No mundo pós-2ª Guerra Mundial, o comunismo se expandira. Dominara a China, comandara a descolonização de parte da Ásia e de quase toda a África e chegara ao Caribe, em Cuba, usando a tática ensinada na guerra revolucionária. Sem apoio do povo, a luta armada comunista foi vencida no Brasil. Ressentidos, vencidos dizem que foram derrotados pela tortura, que aqui não era política de Estado, mas era das ditaduras comunistas que eles defendiam. A paixão ideológica ceifara vidas de ambos os lados. Pela primeira vez a farda, em 1964, se apoderou do poder político, num regime autoritário, mas não totalitário. Os cinco generais que nos presidiram foram incorruptíveis e modernizaram o País.
Escrevemos uma Constituição que em certas normas é das mais avançadas do mundo. Claudicamos ao acolher medidas provisórias num regime presidencialista. E a esquerda, de vários matizes, chegou ao governo, apoiada nas urnas pelos políticos que, antes, se associaram aos militares que a combateram. A despeito de inegáveis atos de retaliação, permanecem fiéis ao poder civil, preferindo confiar no julgamento da História, quando ela, livre das paixões deformadoras do caráter das pessoas, julgar em definitivo o período sombrio da contra-insurreição, o saldo trágico dos cadáveres dos revolucionários e dos que, ao iniciar a carreira castrense, no seu juramento se comprometeram a defender as instituições e a Pátria com o sacrifício da própria vida.
Mas que temos como resultado, após duas décadas do poder civil, síntese de todos os poderes? Um Executivo que, minoritário na Câmara dos Deputados (91do PT ante 422 das outras legendas), se tornou maioria corrompendo os vendilhões de votos, os mensaleiros. Um Executivo, que, usando as medidas provisórias, legisla mais que o Congresso. Um Executivo que trocou a preocupação social da administração por um modelo assistencialista que, em parte, estimula o desemprego e era chamado de esmola quando oposicionista quem hoje é presidente da República. Um Executivo, que se gaba de ter sido o melhor desde Tomé de Souza, em cuja gestão o PIB só cresceu um pouco mais que o do Haiti, em 2005. Um Executivo que se protege da corrupção dizendo que nada sabe e nada vê e se esquece de todas as promessas de campanha.

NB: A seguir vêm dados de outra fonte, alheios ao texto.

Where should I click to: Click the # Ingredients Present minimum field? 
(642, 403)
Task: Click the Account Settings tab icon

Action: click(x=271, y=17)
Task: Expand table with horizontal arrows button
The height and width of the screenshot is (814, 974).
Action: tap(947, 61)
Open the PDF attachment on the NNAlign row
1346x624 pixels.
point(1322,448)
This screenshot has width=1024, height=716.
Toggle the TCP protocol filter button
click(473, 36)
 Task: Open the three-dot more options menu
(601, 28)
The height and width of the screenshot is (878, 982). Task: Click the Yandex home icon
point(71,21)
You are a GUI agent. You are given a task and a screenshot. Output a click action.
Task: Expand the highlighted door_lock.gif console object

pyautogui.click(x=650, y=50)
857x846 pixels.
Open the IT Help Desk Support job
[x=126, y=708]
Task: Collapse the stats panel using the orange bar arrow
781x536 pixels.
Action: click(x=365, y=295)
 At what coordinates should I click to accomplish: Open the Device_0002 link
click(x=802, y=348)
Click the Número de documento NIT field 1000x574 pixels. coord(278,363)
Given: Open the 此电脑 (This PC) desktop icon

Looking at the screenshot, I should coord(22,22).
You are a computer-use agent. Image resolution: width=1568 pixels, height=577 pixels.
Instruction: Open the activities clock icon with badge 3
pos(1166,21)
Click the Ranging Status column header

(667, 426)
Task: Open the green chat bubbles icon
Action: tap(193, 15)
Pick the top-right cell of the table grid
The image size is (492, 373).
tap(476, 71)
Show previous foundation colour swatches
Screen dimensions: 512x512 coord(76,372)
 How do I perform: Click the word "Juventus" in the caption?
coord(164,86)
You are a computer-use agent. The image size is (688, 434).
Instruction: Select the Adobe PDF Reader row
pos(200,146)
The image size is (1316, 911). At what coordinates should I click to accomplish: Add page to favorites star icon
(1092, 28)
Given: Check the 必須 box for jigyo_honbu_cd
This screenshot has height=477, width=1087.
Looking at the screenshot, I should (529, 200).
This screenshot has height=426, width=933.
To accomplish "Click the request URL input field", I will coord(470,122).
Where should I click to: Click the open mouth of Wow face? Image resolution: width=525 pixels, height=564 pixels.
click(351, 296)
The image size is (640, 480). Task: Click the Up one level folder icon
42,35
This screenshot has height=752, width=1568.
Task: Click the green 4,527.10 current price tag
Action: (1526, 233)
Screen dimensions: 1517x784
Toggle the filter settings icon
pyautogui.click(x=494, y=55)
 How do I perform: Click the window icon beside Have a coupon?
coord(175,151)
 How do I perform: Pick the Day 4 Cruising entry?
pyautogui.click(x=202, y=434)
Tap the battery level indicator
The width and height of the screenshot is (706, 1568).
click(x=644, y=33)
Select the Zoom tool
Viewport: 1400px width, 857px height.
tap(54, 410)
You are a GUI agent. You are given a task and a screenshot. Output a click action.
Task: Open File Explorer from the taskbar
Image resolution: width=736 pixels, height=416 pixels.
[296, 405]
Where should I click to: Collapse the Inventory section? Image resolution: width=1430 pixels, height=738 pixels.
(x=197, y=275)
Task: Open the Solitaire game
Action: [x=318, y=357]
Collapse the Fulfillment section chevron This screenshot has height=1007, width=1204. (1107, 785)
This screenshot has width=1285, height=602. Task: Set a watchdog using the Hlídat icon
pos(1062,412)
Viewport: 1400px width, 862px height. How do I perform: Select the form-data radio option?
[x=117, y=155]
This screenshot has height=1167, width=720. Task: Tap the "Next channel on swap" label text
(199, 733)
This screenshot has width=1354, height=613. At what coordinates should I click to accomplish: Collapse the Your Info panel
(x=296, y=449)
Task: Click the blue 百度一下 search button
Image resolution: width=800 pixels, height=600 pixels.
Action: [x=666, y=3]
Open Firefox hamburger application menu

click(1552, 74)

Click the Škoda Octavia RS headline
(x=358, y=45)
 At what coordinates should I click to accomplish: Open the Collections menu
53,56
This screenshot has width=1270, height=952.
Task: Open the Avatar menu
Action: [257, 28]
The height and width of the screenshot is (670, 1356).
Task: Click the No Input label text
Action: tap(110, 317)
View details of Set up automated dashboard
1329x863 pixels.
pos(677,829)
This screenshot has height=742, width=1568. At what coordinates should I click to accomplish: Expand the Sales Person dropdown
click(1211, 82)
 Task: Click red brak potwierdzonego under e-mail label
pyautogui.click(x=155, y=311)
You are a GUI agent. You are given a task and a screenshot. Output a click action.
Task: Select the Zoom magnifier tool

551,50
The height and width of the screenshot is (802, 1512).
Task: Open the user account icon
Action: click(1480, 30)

De outro lado, um Parlamento que, em boa parte, se vendeu a Delúbio Soares e Marcos Valério e, como se fosse pouco, no qual 105 dos parlamentares, agora, se igualam aos ladrões despudorados, recebendo, em dinheiro vivo, para fugir de provas, ou em conta corrente própria ou de assessores, a miserável propina derivada de emendas ao orçamento para compras superfaturadas de ambulâncias. Os Marcolas e Fernandinhos Beira-Mar, execráveis figuras do narcotráfico, são menos repugnantes que os que furtam o dinheiro público e entregam aos prefeitos (iguais a eles) ambulâncias desprovidas, muitas vezes, de acessórios indispensáveis para salvar a vida de pobres enfermos. O retrato moral do Parlamento (principalmente da Câmara, depois da desautorização do Conselho de Ética) é objeto do conceito que lhe faz o presidente da CPI dos chamados popularmente sanguessugas: "O Parlamento aceita com naturalidade os desvios de conduta de seus pares." Pior: "Os fatos colocam sob suspeita não só 10%, mas a integridade do Congresso." Nunca chegamos a um nível tão baixo e repugnante do Poder Legislativo, no qual há exceções que nos merecem admiração e não merecem tão asquerosas companhias.
Sob um bom governo, a corrupção é inevitável, mas sob um mau governo é imperdoável a conivência.